Ron Howard Did ‘Happy Days’ to Avoid the Draft

Opie had a lousy draft number and only one way out
Ron Howard Did ‘Happy Days’ to Avoid the Draft

Too old to be Opie but too young to be a man, early 1970s Ron Howard was at a crossroads. Sure, he had a few acting prospects, but he also held something else: A lousy draft number, meaning his odds of getting dragged into the Vietnam War were high. Howard did, however, have one possible out. 

“I had read somewhere that if your job could be directly related to the employment of 30 or more people, that would be a deferment,” Howard told The Washington Post in 1984, as reported by MeTV. “I thought, ‘If this series goes, I bet you could get that deferment.’”

If only Howard was the guy to give new sitcoms the greenlight. ABC wasn’t too sure about “this series” Happy Days, a sweet, 1950s nostalgia fest conceived at a time when edgy comedies like All in the Family, Sanford and Son and M*A*S*H topped the ratings. "ABC didn't feel that the '50s would fly,” Howard admitted. 

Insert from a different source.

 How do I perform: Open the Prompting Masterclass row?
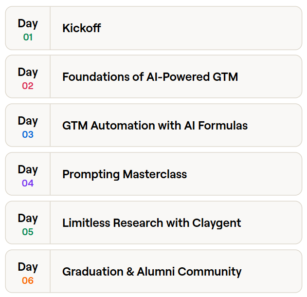[x=154, y=174]
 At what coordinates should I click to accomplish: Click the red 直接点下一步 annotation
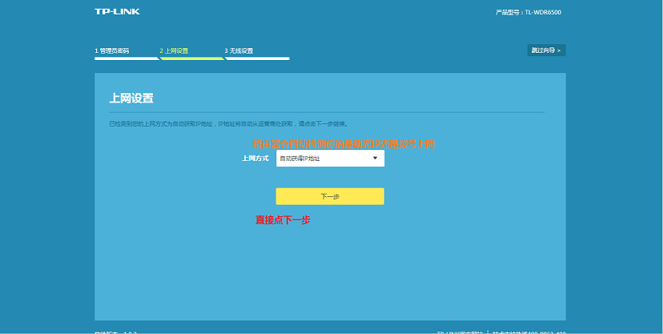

That all changed when Howard appeared in American Graffiti, a similarly themed movie comedy that proved to be a hit at the box office for Howard and young director George Lucas. Proof of concept, ABC! Let’s go!

Suddenly, Happy Days was given the go-ahead and Howard was the star of a hot show that surely employed at least 30 — but it didn’t matter. Just a few months after the show was given the Fonzie thumbs-up, the draft ended for Howard and everyone else holding a lousy number. 

The show would go on for eleven seasons, but Howard didn’t stick around for the entire run. Ironically, his character Richie Cunningham was no longer eating at Arnolds because he enlisted in the Army. 

Ralph Malph and Richie were stationed in Greenland, which was the show’s way of saying Howard was tired of playing an eternal teenager. Instead, Warner Brothers drafted Howard to direct Night Shift, a comedy starring his old pal, Henry Winkler. 

“(Happy Days) will always be a part of the way I'm perceived, and in a way it gives me an opportunity to surprise people — and people like to be surprised,” he said while promoting his first feature. “I learned a lot about comedy from Happy Days, from doing it in front of an audience and learning timing and rhythm, hearing the laughs. And I was able to leverage it into directing work.”